PRAYER FOR ALL THE DOGS IN THE NEIGHBORHOOD WHO HAVE BEEN KIND ENOUGH TO INTRODUCE ME TO THEIR PEOPLE
Dear Lord, it is not uncoincidental that God spelled backwards is dog, and heaps of gratitude on you for the gift of the canine species, for the mutts and the doodles and wiener dogs with their collapsing hips, for compostable poop bags and extendable leashes and school playgrounds that are vacant and so become a heaven and a haven for dogs and their slimy tennis balls and their humans with those plastic ball-thrower things that are another invention for which to give thanks. Thank you for Kona and Birdie and Mindy and Jack, for Rosie and Tiger and Bean and Emmy; thank you for Chimi and Dora and Archie and Tulip and all those sweet pups who were rescued from overcrowding and death and came to run and play in my neighborhood. Thank you for those who see unclaimed poop and take care of it. Thank you for coats with pockets, laden with said compostable bags, a reminder that unconditional love awaits us at home. Thank you for the constancy of neighbors who are out rain or shine, day or night, so that their dogs can check their p-mail and respond. And thank you for my daughter who still laughs at that term “pee-mail” which she coined when she was but a fourth grader. May our hearts be as big as our dogs’. And so: Amen.

PRAYER FOR ALL THE KIDS WHO NEVER DREAMED THEY WOULD ACTUALLY MISS GOING TO SCHOOL
Dear Lord, this is a hard one, and humor is hard found when kindergartners are clinically depressed. The choice of which risk to take feels pretty cruel, I must admit, and so I ask, in addition to that vaccine being made and distributed and shot as quickly as possibly, that you wrap all of our young people up in your sweet, strong arms that I think would smell like Ivory soap; that you would wrap these children and teenagers up and say, in ways that they will hear, that is is okay to be sad; that is okay to not want to get out of bed; it is okay to be angry that you have to live in such a time as this; that there are grown ups who have let you down. Whisper to them too that there are teachers who think about them every day, even when they’re not on Zoom; there are teachers and school custodians and lunch ladies and principals and staff like Miss Lori at Sabin who would never let a child go hungry during the day who always has a smile and would protect that place and those people with her life. Seriously, God, if you loved us at all you would end this merciless pandemic and let us get back to being with each other because, if my exegesis of Genesis is right and I’m pretty sure it is, you intended us to be together in the first place. Also, please get all those imbalanced chemicals that lead to depression and thoughts of suicide out of the systems of our beloved, precious, irreplaceable children. And so: Amen.

Tarnished Silver

What if every human being was born with a soul made of the purest silver?  And what if over time that silver became tarnished, as silver does?  

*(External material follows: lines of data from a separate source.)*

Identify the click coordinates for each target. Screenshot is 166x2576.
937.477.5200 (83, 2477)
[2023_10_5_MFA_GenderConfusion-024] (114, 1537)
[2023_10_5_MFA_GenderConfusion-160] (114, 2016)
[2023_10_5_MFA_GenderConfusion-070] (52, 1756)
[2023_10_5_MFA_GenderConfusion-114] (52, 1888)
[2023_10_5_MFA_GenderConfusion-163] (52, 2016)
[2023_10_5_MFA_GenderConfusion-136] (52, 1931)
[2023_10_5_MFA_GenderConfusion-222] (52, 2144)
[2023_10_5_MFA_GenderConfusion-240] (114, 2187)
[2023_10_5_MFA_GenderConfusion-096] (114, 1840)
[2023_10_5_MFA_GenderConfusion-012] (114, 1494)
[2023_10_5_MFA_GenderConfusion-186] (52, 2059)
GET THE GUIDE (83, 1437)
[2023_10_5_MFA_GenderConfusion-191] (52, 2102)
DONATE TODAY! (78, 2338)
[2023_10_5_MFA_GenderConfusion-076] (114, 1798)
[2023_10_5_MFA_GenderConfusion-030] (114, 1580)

I have been trying to understand what is at the root of Wednesday’s atrocious attack at the Capitol building.  Hatred, fear, and grief come to mind, as does racism, anti-Semitism, and a desire to believe lies when they are way more convenient than the truth.  Also idolatry.  And manipulation of power.  And I am trying to understand all of this, rationally, intellectually, coolly, because when I go to the feelings place, I confront my own rage and grief and, yes I confess, hatred.

How did we get here?  I know that, intellectually.  I know that this was a long time coming and isn’t over yet.  But what happened to these people, to the guy who was wearing a Camp Auschwitz t-shirt, as if the murder of six million Jews was something to be silk-screened? Is his heart tarnished beyond all recognition?  What filled him with such hate and willful ignorance?

In this morning’s local paper I read an article about an incident of road rage in which a white woman pulled over a person of color, screamed racist epithets at him, and kicked his car because he was trying to merge lanes. What happened to her? I don’t think we can write this off and explain she was having a bad day. That hate has been building in her, nurtured, nourished, fed, stoked.

What is so terrifying about the color of a person’s skin?  What is so grievous about a person’s religion?  Why do some think that having a uterus makes half the world lesser?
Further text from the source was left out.